We make a correlogram of the forecast errors for our ARIMA(1,2,1) model and perform the Ljung-Box test for lags 1-20.
acf(call_forecasts$residuals, lag.max=20)
Box.test(call_forecasts$residuals, lag=20, type="Ljung-Box")
##
## Box-Ljung test
##
## data: call_forecasts$residuals
## X-squared = 22.03, df = 20, p-value = 0.339
plot.ts(call_forecasts$residuals)
To Plot histogram of forecast errors, with an overlaid normal curve that has mean zero and the same standard deviation as the distribution of forecast errors, we need to run this function.
plotForecastErrors <- function(forecasterrors)
{
# make a histogram of the forecast errors:
mybinsize <- IQR(forecasterrors)/4
mysd <- sd(forecasterrors)
mymin <- min(forecasterrors) - mysd*5
mymax <- max(forecasterrors) + mysd*3
# generate normally distributed data with mean 0 and standard deviation mysd
mynorm <- rnorm(10000, mean=0, sd=mysd)
mymin2 <- min(mynorm)
mymax2 <- max(mynorm)
if (mymin2 < mymin) { mymin <- mymin2 }
if (mymax2 > mymax) { mymax <- mymax2 }
# make a red histogram of the forecast errors, with the normally distributed data overlaid:
mybins <- seq(mymin, mymax, mybinsize)
hist(forecasterrors, col="red", freq=FALSE, breaks=mybins)
# freq=FALSE ensures the area under the histogram = 1
# generate normally distributed data with mean 0 and standard deviation mysd
myhist <- hist(mynorm, plot=FALSE, breaks=mybins)
# plot the normal curve as a blue line on top of the histogram of forecast errors:
points(myhist$mids, myhist$density, type="l", col="blue", lwd=2)
}
plotForecastErrors(call_forecasts$residuals)
We can check whether we can improve our model with ARIMA(1,2,0) model.
call_ts_arima2 <- arima(call_ts, order=c(1,2,0))
call_ts_arima2
## Series: call_ts
## ARIMA(1,2,0)
##
## Coefficients:
## ar1
## -0.478
## s.e. 0.114
##
## sigma^2 estimated as 10070: log likelihood=-367.8
## AIC=739.6 AICc=739.8 BIC=743.9
Forecast for the next 6 months with this model.

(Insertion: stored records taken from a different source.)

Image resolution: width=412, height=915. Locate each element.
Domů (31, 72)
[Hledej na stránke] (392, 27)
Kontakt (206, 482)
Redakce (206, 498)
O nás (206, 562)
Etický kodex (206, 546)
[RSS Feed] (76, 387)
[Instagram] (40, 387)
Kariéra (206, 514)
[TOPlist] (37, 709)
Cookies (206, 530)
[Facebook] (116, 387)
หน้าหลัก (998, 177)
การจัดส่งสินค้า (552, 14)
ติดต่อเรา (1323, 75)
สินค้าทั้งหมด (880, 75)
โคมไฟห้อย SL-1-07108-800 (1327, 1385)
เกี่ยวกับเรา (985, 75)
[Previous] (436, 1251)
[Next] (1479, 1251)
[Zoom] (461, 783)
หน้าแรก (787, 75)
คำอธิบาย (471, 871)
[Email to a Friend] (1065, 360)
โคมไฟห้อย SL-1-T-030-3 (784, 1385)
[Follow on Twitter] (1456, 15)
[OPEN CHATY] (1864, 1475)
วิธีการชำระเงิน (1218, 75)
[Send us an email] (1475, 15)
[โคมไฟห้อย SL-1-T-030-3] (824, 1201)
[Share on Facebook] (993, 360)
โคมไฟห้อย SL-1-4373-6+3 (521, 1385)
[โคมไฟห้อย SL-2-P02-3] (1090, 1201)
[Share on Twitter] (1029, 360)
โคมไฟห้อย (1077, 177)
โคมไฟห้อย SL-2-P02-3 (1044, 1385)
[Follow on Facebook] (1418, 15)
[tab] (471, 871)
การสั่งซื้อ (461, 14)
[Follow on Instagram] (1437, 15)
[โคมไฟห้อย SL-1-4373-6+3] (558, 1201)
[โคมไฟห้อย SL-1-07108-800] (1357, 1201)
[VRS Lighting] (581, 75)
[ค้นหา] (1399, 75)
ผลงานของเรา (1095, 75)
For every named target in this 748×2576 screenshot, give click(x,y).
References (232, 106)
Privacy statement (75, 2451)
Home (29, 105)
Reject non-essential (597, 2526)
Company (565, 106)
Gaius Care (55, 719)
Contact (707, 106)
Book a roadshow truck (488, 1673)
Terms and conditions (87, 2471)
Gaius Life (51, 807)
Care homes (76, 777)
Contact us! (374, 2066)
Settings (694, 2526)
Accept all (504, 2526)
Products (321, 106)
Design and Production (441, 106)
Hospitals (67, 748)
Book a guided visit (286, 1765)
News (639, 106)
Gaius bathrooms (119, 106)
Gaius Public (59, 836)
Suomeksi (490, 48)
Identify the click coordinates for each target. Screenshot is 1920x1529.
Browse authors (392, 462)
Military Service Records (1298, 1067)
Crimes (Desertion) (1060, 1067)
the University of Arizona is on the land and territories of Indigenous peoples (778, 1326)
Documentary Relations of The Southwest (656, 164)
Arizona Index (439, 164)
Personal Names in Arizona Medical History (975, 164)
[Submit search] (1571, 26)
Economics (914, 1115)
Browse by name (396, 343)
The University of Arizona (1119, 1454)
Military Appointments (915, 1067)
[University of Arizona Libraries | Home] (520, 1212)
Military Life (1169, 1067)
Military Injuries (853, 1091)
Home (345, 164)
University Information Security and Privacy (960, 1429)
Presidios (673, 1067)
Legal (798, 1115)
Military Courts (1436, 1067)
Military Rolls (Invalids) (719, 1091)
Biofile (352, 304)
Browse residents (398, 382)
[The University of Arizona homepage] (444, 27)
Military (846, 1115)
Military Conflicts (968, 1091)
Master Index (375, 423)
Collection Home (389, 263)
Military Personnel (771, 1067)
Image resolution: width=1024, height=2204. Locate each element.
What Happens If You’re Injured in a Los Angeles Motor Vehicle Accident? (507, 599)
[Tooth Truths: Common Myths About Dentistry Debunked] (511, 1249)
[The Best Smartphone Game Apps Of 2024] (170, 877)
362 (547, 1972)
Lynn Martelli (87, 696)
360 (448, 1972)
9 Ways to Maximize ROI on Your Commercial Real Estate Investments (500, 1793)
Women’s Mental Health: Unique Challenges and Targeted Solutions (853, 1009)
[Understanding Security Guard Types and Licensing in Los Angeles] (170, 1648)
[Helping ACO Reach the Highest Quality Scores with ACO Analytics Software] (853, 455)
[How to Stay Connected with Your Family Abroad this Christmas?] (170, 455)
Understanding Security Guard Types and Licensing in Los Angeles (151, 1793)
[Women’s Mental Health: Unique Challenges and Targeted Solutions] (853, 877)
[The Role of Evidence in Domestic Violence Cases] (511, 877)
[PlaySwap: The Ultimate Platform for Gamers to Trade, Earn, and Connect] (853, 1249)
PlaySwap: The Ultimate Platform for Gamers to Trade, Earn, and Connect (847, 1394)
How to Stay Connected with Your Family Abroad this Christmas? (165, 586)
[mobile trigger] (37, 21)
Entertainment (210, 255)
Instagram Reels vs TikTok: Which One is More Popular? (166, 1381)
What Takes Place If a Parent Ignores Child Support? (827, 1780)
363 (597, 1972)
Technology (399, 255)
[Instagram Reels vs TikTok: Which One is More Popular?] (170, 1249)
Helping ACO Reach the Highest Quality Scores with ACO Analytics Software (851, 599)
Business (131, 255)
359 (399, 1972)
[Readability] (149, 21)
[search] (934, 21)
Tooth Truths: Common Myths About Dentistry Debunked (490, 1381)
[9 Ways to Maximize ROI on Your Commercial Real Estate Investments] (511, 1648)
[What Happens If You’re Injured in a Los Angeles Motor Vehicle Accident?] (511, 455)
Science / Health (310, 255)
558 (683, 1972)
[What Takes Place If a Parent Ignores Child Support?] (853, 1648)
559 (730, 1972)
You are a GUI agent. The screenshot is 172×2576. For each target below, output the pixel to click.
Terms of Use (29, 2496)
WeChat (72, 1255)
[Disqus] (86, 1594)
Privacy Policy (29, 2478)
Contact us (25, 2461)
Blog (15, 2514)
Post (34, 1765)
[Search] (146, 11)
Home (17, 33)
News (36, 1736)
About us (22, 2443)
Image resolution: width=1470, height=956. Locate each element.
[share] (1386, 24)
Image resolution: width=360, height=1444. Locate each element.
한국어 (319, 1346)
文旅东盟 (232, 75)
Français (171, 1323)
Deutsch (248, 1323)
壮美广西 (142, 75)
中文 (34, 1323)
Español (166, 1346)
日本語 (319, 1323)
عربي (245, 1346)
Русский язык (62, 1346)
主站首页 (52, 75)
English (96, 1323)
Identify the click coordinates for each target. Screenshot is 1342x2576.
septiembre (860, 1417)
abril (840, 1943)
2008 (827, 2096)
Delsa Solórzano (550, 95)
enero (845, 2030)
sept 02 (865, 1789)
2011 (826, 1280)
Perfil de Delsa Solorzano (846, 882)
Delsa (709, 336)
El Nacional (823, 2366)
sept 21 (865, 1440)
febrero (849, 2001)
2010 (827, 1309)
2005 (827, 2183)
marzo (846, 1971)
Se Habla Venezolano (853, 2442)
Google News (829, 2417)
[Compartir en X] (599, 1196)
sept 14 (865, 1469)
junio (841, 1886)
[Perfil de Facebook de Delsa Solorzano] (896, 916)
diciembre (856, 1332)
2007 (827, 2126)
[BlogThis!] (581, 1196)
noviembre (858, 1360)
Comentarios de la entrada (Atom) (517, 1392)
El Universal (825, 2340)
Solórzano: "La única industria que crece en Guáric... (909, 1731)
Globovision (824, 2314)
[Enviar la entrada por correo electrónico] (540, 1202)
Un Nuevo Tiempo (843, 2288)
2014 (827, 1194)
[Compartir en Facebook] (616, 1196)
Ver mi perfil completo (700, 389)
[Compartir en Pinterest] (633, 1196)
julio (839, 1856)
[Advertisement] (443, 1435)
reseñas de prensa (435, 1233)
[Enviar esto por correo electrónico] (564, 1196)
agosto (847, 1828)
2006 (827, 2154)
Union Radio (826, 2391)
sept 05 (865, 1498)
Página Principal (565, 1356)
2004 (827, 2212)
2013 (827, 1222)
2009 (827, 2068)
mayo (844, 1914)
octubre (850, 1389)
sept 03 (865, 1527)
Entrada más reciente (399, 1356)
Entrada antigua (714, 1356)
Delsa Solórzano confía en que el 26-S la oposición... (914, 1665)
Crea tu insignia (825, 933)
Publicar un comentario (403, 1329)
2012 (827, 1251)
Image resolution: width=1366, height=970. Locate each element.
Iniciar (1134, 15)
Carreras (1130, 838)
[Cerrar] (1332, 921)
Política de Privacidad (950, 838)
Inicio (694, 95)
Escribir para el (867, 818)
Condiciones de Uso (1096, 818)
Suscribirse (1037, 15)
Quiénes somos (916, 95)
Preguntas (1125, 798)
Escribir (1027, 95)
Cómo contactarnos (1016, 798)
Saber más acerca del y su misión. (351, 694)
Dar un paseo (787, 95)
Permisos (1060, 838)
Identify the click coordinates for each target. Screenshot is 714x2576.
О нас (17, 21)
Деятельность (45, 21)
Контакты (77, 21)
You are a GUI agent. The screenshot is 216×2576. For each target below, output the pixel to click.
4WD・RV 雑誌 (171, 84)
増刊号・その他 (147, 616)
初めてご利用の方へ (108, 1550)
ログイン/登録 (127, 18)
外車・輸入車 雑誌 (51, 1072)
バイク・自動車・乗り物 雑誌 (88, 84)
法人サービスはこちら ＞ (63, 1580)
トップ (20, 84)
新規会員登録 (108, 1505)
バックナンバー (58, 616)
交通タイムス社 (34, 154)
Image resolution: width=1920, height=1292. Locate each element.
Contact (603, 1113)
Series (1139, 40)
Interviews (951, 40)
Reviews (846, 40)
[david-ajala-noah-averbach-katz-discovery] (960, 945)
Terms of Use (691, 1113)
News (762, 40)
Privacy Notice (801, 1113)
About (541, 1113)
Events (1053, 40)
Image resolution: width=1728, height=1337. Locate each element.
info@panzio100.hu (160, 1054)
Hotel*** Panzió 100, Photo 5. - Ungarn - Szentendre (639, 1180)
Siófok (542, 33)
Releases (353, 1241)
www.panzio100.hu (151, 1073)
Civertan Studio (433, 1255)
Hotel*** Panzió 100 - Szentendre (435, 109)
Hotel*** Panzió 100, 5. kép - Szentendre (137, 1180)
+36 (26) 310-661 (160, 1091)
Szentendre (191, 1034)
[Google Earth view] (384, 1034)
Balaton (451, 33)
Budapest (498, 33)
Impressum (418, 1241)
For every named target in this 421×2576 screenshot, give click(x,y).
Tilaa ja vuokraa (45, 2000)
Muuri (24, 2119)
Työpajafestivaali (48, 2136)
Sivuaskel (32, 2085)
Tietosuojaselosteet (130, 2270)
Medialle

call_forecasts2 <- forecast.Arima(call_ts_arima2, h=6)
call_forecasts2
## Point Forecast Lo 80 Hi 80 Lo 95 Hi 95
## Apr 2004 12336 12207 12465 12139 12533
## May 2004 12573 12338 12807 12214 12931
## Jun 2004 12789 12415 13164 12217 13362
## Jul 2004 13015 12486 13545 12205 13826
## Aug 2004 13237 12533 13941 12160 14314
## Sep 2004 13461 12568 14354 12095 14827
plot.forecast(call_forecasts2, xlab = "Time", ylab = "Call Volume")
Correlogram of the forecast errors for our ARIMA(1,2,0) model and perform the Ljung-Box test for lags 1-20 and histogram of forecast errors.
acf(call_forecasts2$residuals, lag.max=20)
Box.test(call_forecasts2$residuals, lag=20, type="Ljung-Box")
##
## Box-Ljung test
##
## data: call_forecasts2$residuals
## X-squared = 22.52, df = 20, p-value = 0.3128
plot.ts(call_forecasts2$residuals)
plotForecastErrors(call_forecasts2$residuals)
The histograms of the time series shows that the forecast errors are roughly normally distributed and the mean seems to be closed to zero. Therefore, it is plausible that the forecast errors are normally distributed with mean zero and constant variance.
Since successive forecast errors do not seem to be correlated, and the forecast errors seem to be normally distributed with mean zero and constant variance, the ARIMA(1,2,1) and ARIMA(1,2,0) do seem to provide an adequate predictive model for the call volume for the next 6 months.